What happens when an accident happens and someone we love dies? What happens when we are treated in a way that doesn’t make sense to us? Whether our child dies of SIDS or our spouse files for divorce after 20 years of marriage or our teenage son takes his life by suicide, asking why is a normal and natural response. When we experience crisis, which may be because of someone else’s behavior or actions or because of a random accident, we often ask why. We want to know WHY.
When we cannot logically comprehend the reasons why things happen, whatever the situation may be, we begin to get emotionally and psychologically overwhelmed. We ruminate and stew about the situation trying to put reason on unreasonable things. When we ask why, we are trying to make what is irrational or illogical rational and logical, and sometimes that is simply not possible.
When our expectations and our dreams and hopes are dashed to pieces, we want a logical explanation. What happens when we don’t get it? We struggle. We wonder why God would allow such a thing to happen to us or to someone else. We question our spirituality. We wonder if God does love us, why would He let that happen? There’s that word again—why. We try to put logic to the things that cannot easily be explained. We question our own self-worth. We may look upon ourselves as worthless. We may look at others differently, too.

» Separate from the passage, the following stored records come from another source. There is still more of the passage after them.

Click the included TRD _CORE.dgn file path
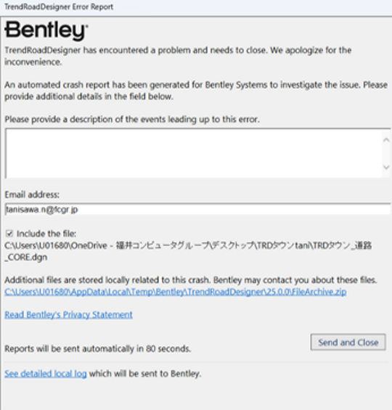This screenshot has width=392, height=410. point(188,251)
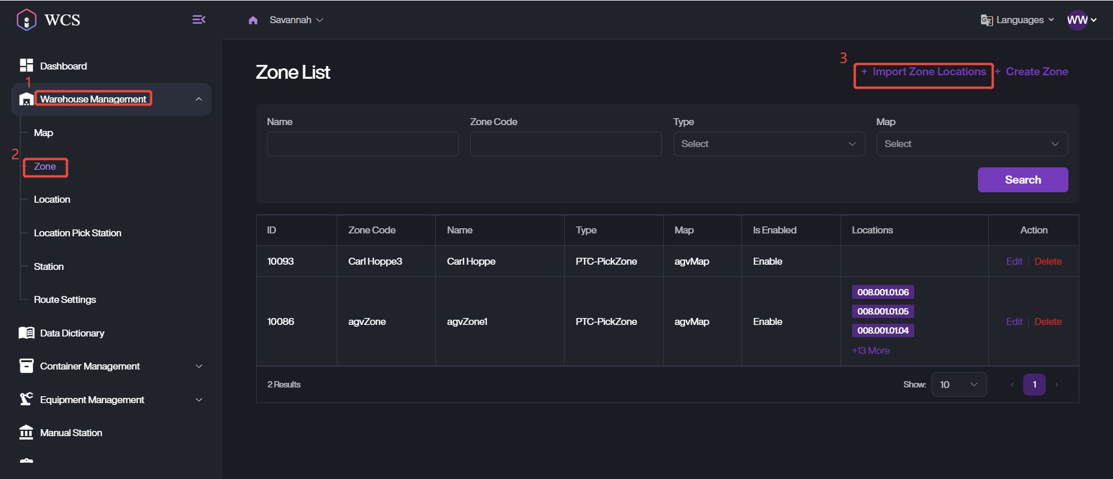Open the Map filter dropdown
Screen dimensions: 1113x479
972,144
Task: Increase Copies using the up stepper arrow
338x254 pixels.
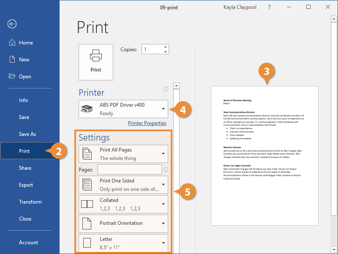Action: pos(165,47)
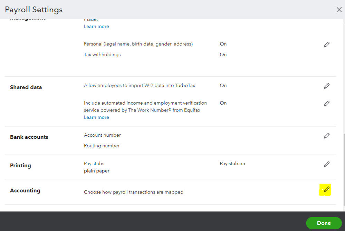Select the Printing section heading
Image resolution: width=345 pixels, height=231 pixels.
(x=20, y=166)
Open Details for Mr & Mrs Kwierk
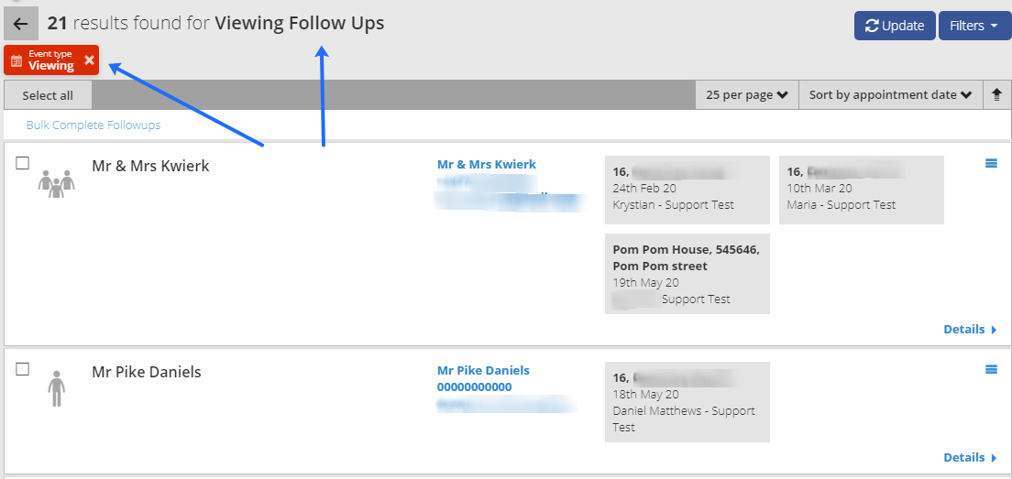 click(970, 330)
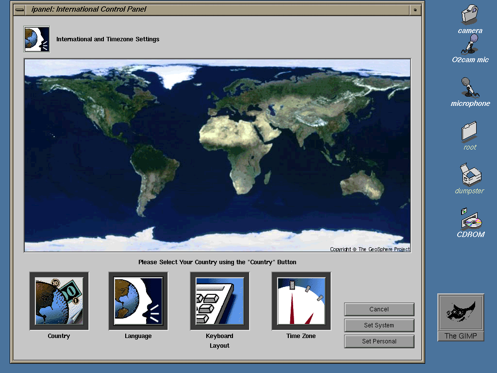This screenshot has height=373, width=497.
Task: Select the camera desktop icon
Action: (x=469, y=15)
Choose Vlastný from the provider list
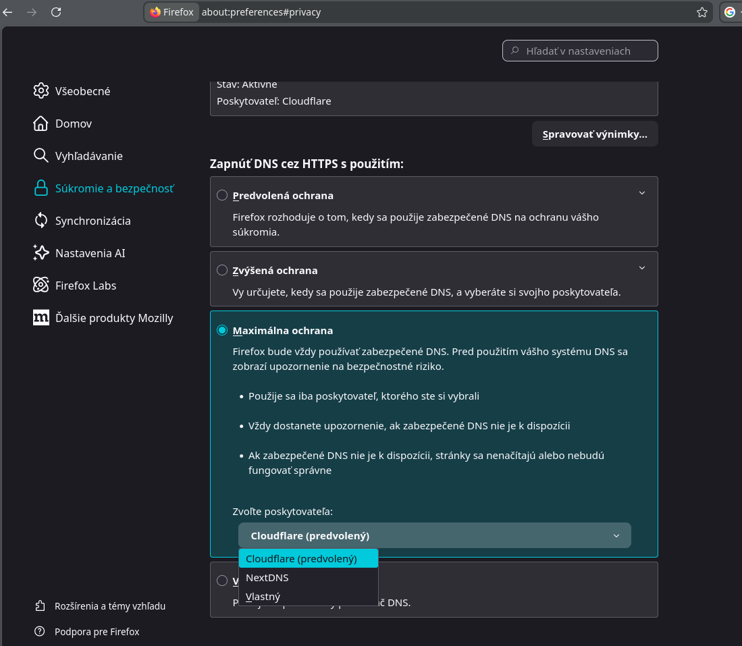The height and width of the screenshot is (646, 742). tap(263, 597)
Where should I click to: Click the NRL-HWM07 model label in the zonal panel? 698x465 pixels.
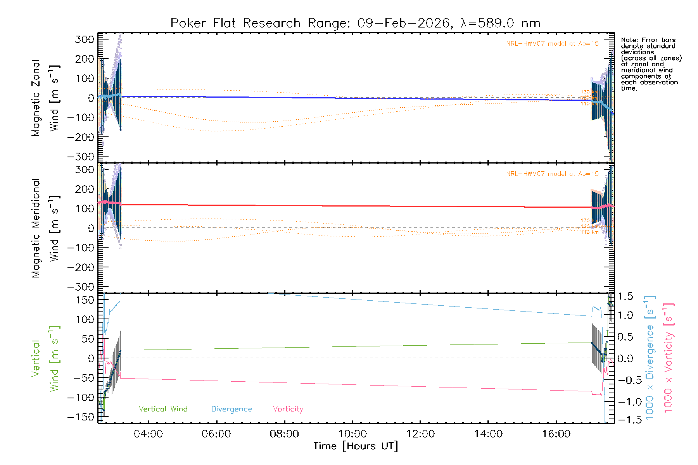(x=552, y=44)
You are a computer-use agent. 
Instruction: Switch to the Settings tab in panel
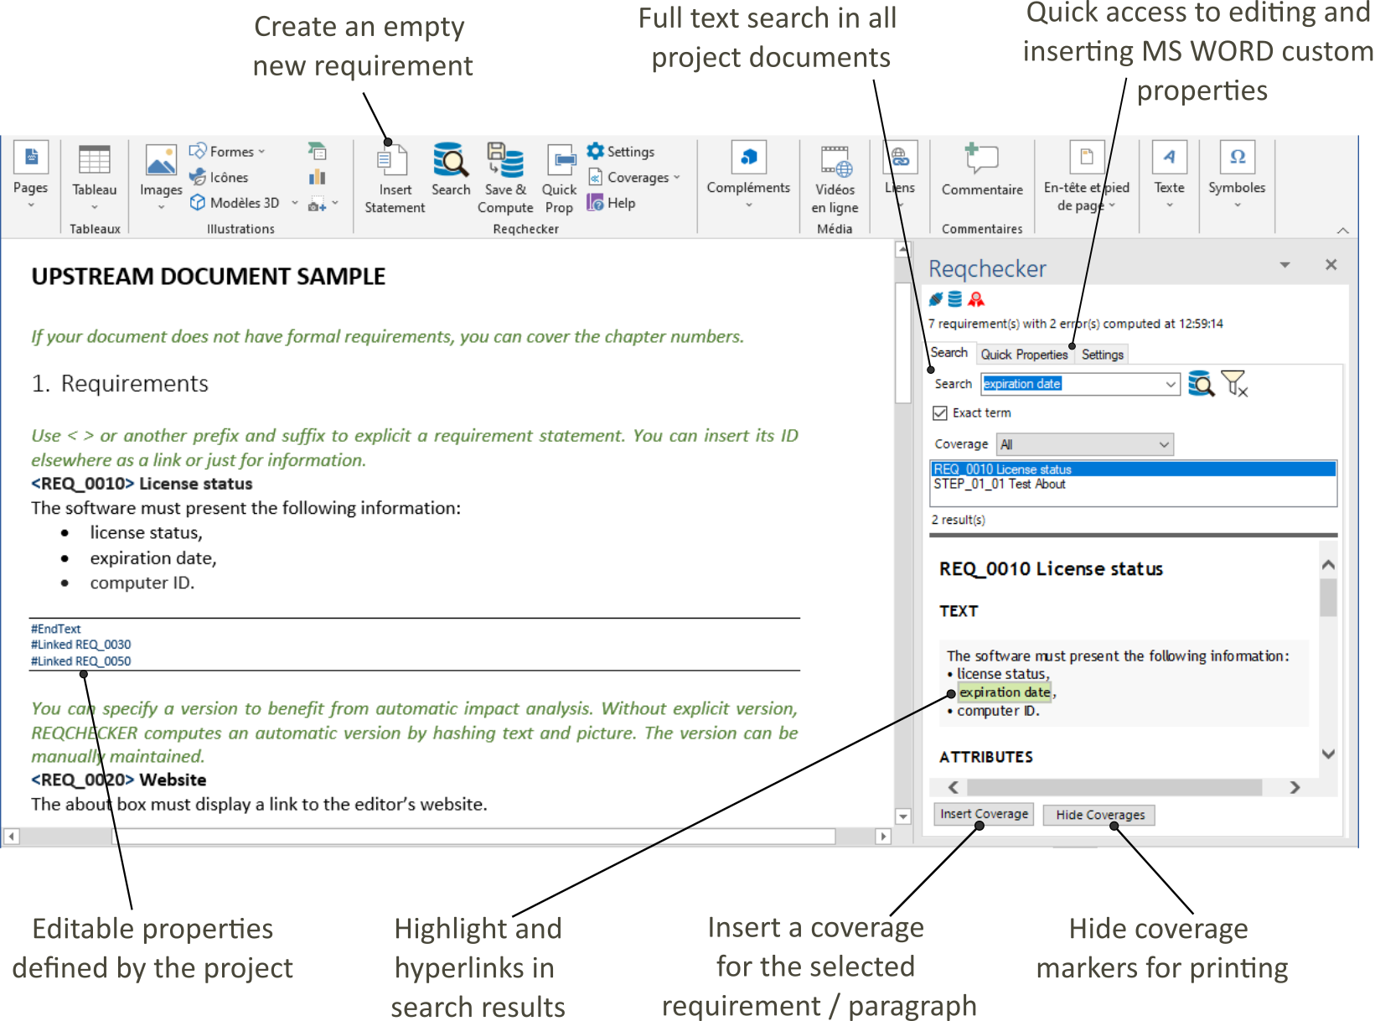click(x=1102, y=355)
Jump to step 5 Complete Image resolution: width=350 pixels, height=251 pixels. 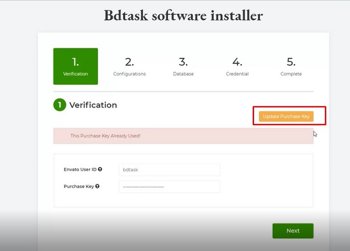pos(291,66)
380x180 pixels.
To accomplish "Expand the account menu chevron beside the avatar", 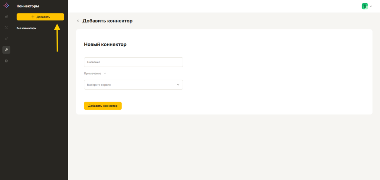I will tap(371, 6).
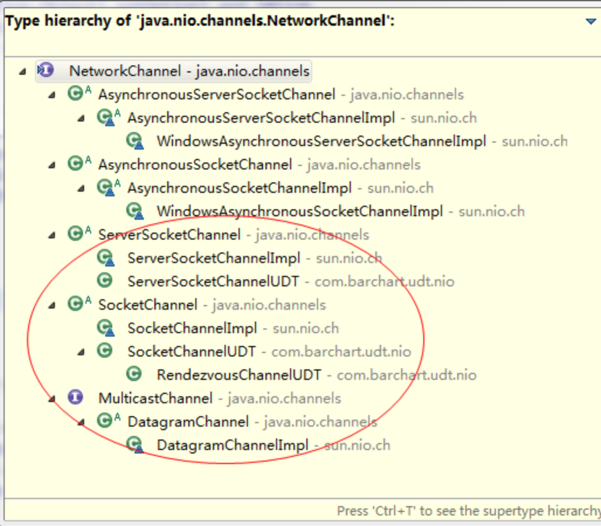Collapse the ServerSocketChannel branch
The height and width of the screenshot is (526, 601).
pyautogui.click(x=51, y=234)
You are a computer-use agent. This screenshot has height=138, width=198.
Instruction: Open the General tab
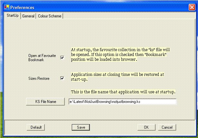(x=28, y=16)
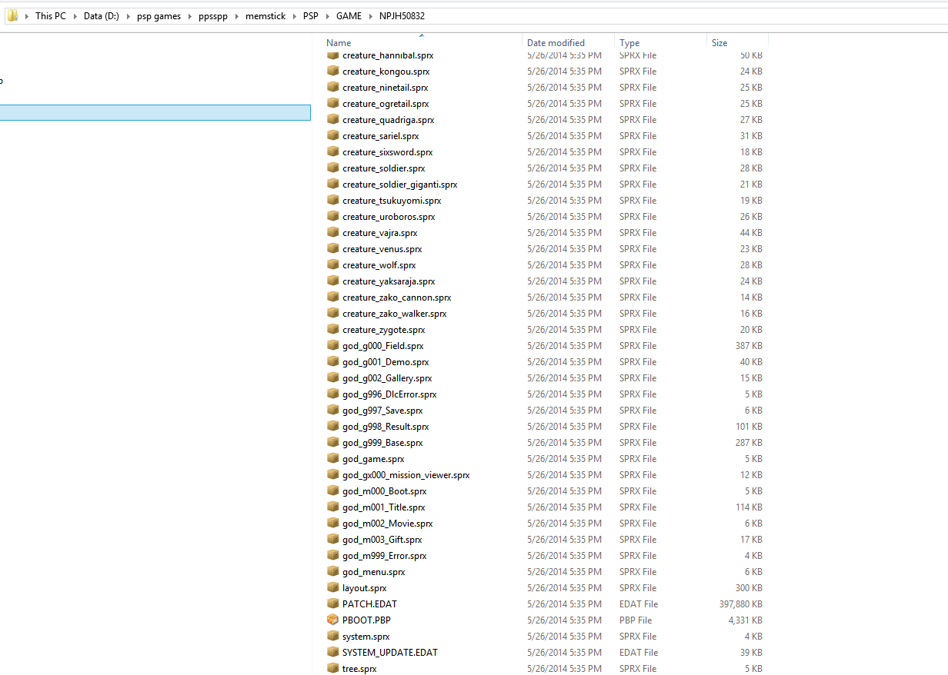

Our view of the world changes. Our trust in things that were once normal is dashed. Our expectations and convictions of the past no longer hold true. Life has thrown us a curveball. We are blindsided and experience deep grief when our expectations are not met. We tell ourselves that life was not supposed to happen this way.
Yes, although it’s normal to ask why. Sometimes it causes problems when we try to ask why. Because when doing so, we may tell ourselves things that are not true.
When this happens, just know that you’re normal. It is normal to process grief or trauma by asking why. Everyone does it. However, continuing to ruminate causes distress. Telling yourself things that aren’t true can also cause distress. Furthermore, your stress, which may come in the form of bereavement, depression or anxiety, not only affects you and your ability to function well, but it also affects at least three others closest to you within your sphere of influence. It effects your relationships.
When we cannot understand why, it may change and frustrate us. When this happens, or before this happens, it doesn’t mean you’re broken or forever ruined, and it doesn’t mean you’re going crazy either. Life has a way of giving us challenges that need to be worked out. So, when we get stuck in “the why,” it may be best to talk with a professional counselor to help us process things in healthier ways.